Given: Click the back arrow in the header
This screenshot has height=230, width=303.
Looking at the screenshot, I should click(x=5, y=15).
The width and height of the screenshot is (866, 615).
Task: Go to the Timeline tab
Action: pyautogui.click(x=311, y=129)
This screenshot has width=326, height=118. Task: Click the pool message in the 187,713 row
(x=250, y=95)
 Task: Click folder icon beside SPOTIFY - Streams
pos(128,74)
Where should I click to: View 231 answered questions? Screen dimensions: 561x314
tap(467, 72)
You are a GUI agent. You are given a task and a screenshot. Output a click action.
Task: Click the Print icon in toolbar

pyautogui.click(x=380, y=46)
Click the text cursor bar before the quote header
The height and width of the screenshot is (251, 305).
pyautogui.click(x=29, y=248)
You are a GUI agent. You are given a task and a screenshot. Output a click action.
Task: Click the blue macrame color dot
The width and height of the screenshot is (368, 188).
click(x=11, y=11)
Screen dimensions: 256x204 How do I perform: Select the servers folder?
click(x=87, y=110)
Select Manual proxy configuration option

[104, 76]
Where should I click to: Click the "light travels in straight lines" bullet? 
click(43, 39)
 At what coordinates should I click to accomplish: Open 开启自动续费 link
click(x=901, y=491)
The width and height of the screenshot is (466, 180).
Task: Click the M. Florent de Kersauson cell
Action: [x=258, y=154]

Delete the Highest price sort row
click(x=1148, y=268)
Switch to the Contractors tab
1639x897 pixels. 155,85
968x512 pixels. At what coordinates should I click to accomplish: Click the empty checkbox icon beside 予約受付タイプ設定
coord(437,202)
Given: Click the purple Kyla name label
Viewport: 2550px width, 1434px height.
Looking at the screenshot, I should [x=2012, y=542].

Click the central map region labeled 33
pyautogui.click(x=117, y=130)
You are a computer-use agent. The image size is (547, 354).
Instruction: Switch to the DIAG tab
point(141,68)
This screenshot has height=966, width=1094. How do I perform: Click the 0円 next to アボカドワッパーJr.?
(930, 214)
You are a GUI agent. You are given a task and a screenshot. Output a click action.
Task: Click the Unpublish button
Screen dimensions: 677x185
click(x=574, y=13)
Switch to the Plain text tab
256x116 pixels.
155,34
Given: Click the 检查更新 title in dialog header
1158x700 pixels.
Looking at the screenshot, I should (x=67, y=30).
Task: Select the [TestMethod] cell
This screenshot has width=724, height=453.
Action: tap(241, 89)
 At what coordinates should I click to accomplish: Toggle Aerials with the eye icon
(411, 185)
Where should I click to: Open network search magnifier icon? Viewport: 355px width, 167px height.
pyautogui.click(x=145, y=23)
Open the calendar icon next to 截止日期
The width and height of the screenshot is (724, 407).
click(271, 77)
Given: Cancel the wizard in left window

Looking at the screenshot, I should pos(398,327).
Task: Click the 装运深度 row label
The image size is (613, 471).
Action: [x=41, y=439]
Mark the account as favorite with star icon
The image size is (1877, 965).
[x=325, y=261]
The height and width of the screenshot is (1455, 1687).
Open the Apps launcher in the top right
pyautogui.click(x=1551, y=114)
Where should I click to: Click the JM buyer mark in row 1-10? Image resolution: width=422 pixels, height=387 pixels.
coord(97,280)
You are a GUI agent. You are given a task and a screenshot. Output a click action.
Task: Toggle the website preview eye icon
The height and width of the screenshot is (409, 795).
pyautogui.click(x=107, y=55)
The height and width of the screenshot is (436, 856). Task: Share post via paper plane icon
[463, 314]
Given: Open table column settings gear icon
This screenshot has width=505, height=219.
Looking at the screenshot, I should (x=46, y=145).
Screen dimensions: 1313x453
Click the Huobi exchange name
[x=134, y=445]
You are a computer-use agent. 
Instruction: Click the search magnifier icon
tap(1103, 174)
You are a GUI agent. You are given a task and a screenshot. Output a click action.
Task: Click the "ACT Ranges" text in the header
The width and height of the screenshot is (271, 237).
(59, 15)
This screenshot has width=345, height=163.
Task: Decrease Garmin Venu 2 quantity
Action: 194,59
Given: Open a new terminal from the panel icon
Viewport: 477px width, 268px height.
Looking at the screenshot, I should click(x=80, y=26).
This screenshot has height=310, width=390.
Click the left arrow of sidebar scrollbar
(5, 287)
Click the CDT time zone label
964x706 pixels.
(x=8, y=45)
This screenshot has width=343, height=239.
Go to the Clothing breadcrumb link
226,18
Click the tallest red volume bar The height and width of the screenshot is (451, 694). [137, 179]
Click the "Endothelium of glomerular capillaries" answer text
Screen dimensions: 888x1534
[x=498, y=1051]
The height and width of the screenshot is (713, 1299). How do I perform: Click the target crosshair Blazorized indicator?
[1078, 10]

▬▬▬

YOUR TASK | Copy out the lines above word for word, starting with the line that contains "Given: Cancel the wizard in left window" and going on through the line that contains "[x=325, y=261]".

OUTPUT |
Given: Cancel the wizard in left window

Looking at the screenshot, I should pos(398,327).
Task: Click the 装运深度 row label
The image size is (613, 471).
Action: [x=41, y=439]
Mark the account as favorite with star icon
The image size is (1877, 965).
[x=325, y=261]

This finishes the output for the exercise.